## Source document:
>> BEGIN

I didn't think it was gonna come up in pedophilia discourse but people are more committed to this dichotomy than I realized. One or two of the big accounts I follow were arguing over it a few months ago!
We should begin, first, by recognizing that this is *usually* a proxy question for "Should people who feel this way hate themselves for it."

The answer is a resounding No. That ought to be loud and clear and it isn't.
The other thing it's a proxy question for is, "Should people who feel this way like idk chop themselves up psychologically and stuff and 'repress' so as to stop feeling what they're feeling."
The answer here, too, is a resounding No, with the caveat that if someone is in a situation where they might do some real damage I don't care so much how they persuade themselves to get out of there. Get out of there and figure out the motivations later.
But the stuffing and the 'repressing' and the psychological deadening maneuvers are the opposite of Christ's maneuvers of quickening and investigating and untwisting so that things can finally be healed, repented of, forgiven, or otherwise dealt with.
This is especially important for the people with the desires tending most towards destruction, because there's almost always something precious locked away behind the twisted impulse. People trying to recover their lost childhood, their lost virtue, their very bodies.

>> END

## Information supplied:
>> BEGIN

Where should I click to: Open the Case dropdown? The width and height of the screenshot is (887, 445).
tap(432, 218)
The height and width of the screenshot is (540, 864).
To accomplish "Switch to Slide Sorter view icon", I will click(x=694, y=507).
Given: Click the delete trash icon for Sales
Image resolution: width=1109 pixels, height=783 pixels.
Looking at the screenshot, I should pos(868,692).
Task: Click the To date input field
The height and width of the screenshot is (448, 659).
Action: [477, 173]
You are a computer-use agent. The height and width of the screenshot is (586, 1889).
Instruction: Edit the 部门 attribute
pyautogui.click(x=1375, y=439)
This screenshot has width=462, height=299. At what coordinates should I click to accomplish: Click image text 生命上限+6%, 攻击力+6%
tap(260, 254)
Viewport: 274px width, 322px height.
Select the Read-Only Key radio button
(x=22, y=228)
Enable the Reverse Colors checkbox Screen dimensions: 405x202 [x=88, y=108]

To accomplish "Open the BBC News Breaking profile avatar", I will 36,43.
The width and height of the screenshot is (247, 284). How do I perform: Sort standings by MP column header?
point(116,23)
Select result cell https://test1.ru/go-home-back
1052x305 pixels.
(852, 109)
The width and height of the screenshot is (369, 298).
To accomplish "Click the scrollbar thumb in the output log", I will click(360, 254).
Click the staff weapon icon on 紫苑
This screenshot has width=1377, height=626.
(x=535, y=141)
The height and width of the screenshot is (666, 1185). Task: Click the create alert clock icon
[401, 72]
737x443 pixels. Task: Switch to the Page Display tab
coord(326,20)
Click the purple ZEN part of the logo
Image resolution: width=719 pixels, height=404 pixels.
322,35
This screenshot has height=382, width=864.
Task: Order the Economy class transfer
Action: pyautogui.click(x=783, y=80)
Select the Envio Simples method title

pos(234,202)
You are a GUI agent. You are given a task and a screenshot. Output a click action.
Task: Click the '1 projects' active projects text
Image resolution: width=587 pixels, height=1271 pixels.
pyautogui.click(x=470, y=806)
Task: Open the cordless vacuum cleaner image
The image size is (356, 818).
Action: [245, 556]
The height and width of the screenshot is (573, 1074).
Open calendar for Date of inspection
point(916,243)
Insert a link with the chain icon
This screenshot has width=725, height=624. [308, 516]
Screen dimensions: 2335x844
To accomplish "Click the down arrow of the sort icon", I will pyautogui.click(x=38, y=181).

>> END

## Set of tasks:
(1) In the passage on repression, translate this sentence into Spanish: "Get out of there and figure out the motivations later."
(2) Filter the rows, keeping every line that contains the string "Open". Case matters.
The passage and the rows are unrelated.

## Outputs by task:
(1) Sal de ahí y averigua las motivaciones después.

(2)
Where should I click to: Open the Case dropdown? The width and height of the screenshot is (887, 445).
To accomplish "Open the BBC News Breaking profile avatar", I will 36,43.
Task: Open the cordless vacuum cleaner image
Open calendar for Date of inspection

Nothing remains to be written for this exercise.